Quand son hôte eut fini, Misère l’enveloppa dans sa vieille couverture de futaine, & le força de se coucher sur sa paillasse, tandis qu’elle-même s’arrangeait pour dormir la tête appuyée sur son escabeau.

Le lendemain, Misère s’éveilla la première :

« Je n’ai plus rien, se dit-elle, & mon hôte va jeûner. Voyons s’il n’y a pas moyen d’aller quêter dans le village. »

Elle mit le nez à la porte : la neige avait cessé de choir & il faisait un clair soleil de printemps. Elle se retourna pour prendre son bâton & vit l’étranger debout & prêt à partir.

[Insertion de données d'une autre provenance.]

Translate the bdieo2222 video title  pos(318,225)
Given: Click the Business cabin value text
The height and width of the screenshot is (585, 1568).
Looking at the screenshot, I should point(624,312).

« Quoi ! vous partez déjà ? dit-elle.

— Ma mission eſt remplie, répondit l’inconnu, & il faut que j’aille en rendre compte à mon maître. Je ne suis point ce que je parais : je suis saint Wanon, patron de la paroisse de Condé, & j’ai été envoyé par Dieu le Père pour voir comment mes fidèles pratiquent la charité, qui eſt la première des vertus chrétiennes. J’ai frappé à l’huis du bourgmeſtre & des bourgeois de Condé, j’ai frappé à l’huis du seigneur & des censiers de Vicq ; le bourgmeſtre & les bourgeois de Condé, le seigneur & les censiers de Vicq m’ont laissé grelotter à leur porte. Toi seule as eu pitié de mon malheur, & tu étais aussi malheureuse que moi. Dieu va te le rendre : fais un vœu, il s’accomplira. »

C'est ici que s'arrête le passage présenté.